Really big congrats from us here at eatmoershoes, we feel incredibly proud to also be supporters and lovers of the brand, especially after such events. That’s the lighter side, though before the doors opened you gave us a speech that got quite heavy, and maybe the ‘toughest’ or ‘heaviest’ thing we heard you say was: “no brand on the planet is as culturally relevant as adidas is”. Gary, do you think you can tell us what adidas did over the years to truly secure this to be true?
It maybe came across like a ‘sound bite’ but I believe it to be fact. The only brand that even come close for me are Levi’s as far as long term relevance goes. There are no sportswear brands that come anywhere near. With adidas you have this enormous and indisputable sporting heritage that includes everyone from Jesse Owens to Muhammad Ali right up to the present day with Lionel Messi but then you have this whole other side to the brand where it has been embraced by a host of subcultures. Global rock stars in the late ’60s and early ’70s. Punk rockers and reggae artists in the mid to late ’70s. British football casuals from the late ’70s to the present day. Hip Hop culture at its very roots in the early ’80s. Rappers in the mid to late ’80s through to present day. Acid House ravers in the late ’80s. Metal bands from the ’80s through to the late ’90s. Britpop in the mid to late ’90s. Grime MCs in the noughties. I’m sure there are others that I have overlooked but that gives you some insight. I believe I have a pretty strong case on this one.
Now, more importantly maybe, what do you think adidas has to continue to do into the future to maintain this same truth?
Keep making good products and hope that exciting subcultures continue to emerge that those products become relevant to.
And lastly, can you please give us a sneak peek or a teaser into what’s up your sleeve for the near future?
The Spezial exhibition was the first part of what will be an ongoing project.
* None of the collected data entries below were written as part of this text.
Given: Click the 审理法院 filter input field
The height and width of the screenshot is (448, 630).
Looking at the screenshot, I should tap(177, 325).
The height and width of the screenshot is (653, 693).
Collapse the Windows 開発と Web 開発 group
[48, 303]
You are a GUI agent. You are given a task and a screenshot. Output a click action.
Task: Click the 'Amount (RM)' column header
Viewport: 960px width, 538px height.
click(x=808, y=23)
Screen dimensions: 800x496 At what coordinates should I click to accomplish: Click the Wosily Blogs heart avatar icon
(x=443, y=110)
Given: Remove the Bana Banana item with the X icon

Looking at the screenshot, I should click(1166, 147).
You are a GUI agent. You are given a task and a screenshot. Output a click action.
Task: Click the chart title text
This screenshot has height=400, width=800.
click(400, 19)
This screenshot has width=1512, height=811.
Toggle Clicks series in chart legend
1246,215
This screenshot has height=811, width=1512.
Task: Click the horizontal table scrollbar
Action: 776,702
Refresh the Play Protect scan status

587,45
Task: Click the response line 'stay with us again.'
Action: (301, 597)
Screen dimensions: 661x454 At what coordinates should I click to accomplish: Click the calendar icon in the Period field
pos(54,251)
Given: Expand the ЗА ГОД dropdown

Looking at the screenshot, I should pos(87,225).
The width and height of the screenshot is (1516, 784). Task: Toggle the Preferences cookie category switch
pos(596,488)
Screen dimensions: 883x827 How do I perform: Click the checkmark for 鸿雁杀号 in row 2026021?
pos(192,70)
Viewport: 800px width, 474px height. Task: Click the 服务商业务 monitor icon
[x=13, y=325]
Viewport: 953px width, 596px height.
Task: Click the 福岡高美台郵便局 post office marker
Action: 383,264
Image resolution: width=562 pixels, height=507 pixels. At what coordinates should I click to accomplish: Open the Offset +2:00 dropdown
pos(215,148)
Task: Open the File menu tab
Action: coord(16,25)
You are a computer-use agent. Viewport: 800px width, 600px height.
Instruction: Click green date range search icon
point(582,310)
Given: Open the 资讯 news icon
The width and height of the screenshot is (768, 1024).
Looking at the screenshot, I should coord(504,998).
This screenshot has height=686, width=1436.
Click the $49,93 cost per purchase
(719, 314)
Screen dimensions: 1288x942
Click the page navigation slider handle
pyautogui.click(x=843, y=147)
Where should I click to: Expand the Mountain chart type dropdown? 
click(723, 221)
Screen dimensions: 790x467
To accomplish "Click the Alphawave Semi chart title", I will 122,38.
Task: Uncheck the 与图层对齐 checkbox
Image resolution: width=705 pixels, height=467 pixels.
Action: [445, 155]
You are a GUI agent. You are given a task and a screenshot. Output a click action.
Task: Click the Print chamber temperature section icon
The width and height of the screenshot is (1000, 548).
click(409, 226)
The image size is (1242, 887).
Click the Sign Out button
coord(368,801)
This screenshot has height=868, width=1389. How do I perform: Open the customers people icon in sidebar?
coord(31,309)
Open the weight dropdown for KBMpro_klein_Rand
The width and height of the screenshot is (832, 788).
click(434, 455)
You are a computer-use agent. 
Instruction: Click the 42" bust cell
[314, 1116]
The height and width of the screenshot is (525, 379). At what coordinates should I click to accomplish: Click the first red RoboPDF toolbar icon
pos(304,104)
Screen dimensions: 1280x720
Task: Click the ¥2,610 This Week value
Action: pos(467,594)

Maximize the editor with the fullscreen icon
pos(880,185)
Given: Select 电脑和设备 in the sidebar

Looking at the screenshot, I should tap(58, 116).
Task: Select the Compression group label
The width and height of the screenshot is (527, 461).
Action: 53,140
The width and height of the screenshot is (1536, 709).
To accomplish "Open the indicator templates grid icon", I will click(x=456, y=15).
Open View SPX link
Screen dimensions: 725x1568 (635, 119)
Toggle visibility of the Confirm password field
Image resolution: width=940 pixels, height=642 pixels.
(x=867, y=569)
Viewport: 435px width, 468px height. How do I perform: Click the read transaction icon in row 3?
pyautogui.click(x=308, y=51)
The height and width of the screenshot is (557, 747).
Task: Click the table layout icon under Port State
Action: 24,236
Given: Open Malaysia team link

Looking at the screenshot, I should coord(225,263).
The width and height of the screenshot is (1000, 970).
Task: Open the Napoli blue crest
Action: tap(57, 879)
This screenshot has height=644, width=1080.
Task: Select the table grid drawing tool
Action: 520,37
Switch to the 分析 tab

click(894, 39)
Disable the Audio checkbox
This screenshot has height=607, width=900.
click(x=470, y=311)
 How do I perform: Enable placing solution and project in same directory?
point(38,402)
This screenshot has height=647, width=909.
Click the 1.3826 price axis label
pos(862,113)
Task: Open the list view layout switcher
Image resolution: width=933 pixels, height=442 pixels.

We look forward to seeing what comes next from you (and Mike?), Gary, and especially if that’s in regards to new releases or specialty events. On behalf of everyone who loves the brand (especially that secret, invite-only, online group you mentioned) we want to thank you and everyone involved for putting on such an event – it was truly spezial for us and something we will remember always. Finally, we want to thank you for taking the time to talk with us and open your history book as the pages are certainly of interest to the community, in and outside the UK. Stay in touch and take care.